Solar systems are in a different category: They lead to the use of clean, renewable energy in place of energy generated from fossil fuels, but they do not necessarily lead to the use of less energy overall. In fact, solar systems may actually lead to the use of more energy, since beyond the fixed cost of installation, the electricity they produce is essentially free.
Moreover, it is a broadly-accepted principle of statutory construction that specific legislative language takes precedence over general language. While § 487-a generally applies to “insulation and energy conservation measures,” § 487 specifically applies to solar energy systems (as well as wind and farm waste energy systems). In fact, both statutes were enacted in the same year, just a few weeks apart (L.1977, c.322 and c.858). It only stands to reason that § 487-a must have been intended to apply to improvements other than solar energy systems.

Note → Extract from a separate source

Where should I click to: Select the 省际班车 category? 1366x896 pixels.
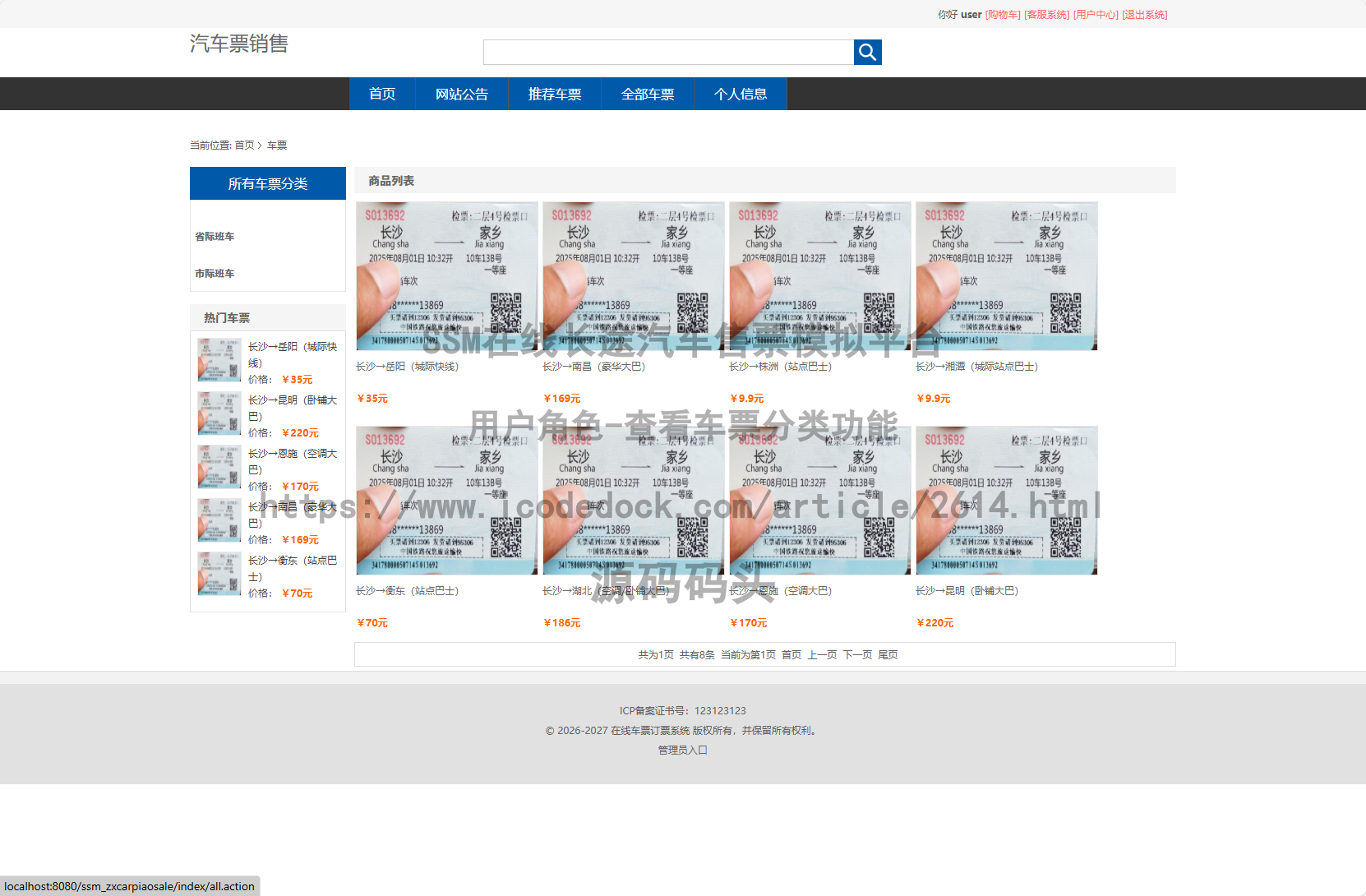click(x=215, y=237)
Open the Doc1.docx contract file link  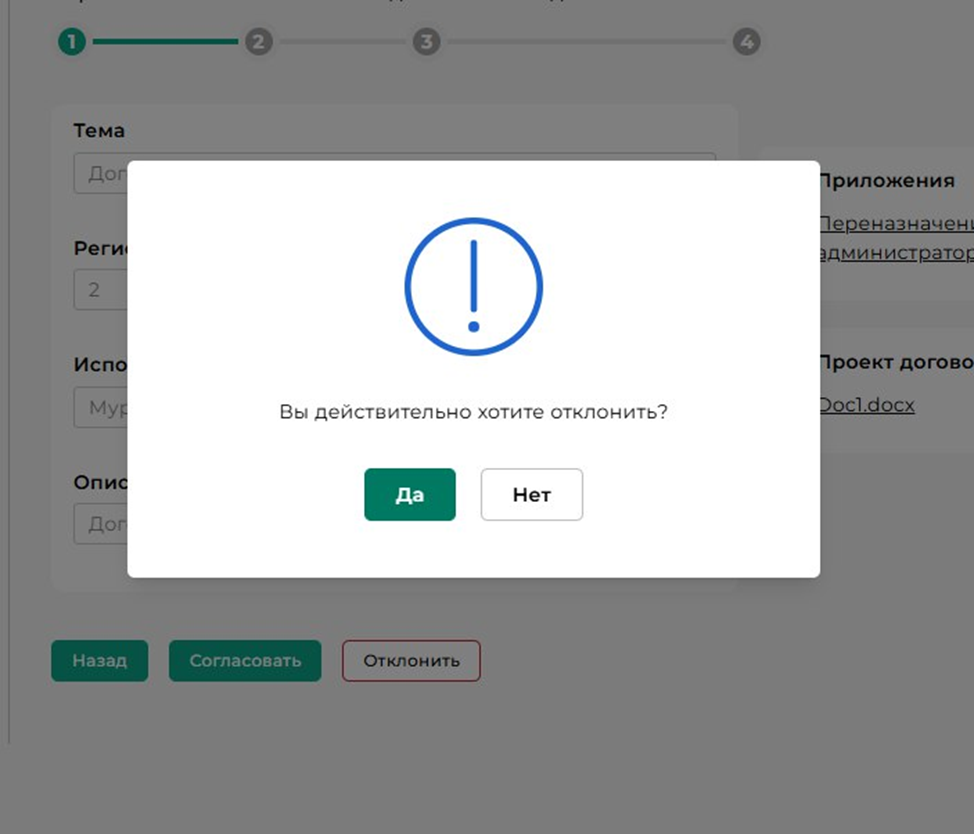pyautogui.click(x=867, y=405)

We are aware that in 1980, three years after § 487-a was enacted, solar energy systems were added to the list of improvements that could qualify for financing under a home conservation plan pursuant to Article VII-A of the Public Service Law (L.1980, c.557). An indirect effect of that amendment was to render solar energy systems eligible for the § 487-a exemption for as long as that financing was available. However, the Article VII-A home conservation financing program was terminated on June 1, 1986 by § 135-c(1) of the Public Service Law. That being so, we believe the 1980 amendment that briefly extended this financing program to solar energy systems has no legal significance today.
Accordingly, we do not believe that the § 487-a exemption may properly be extended to solar energy systems.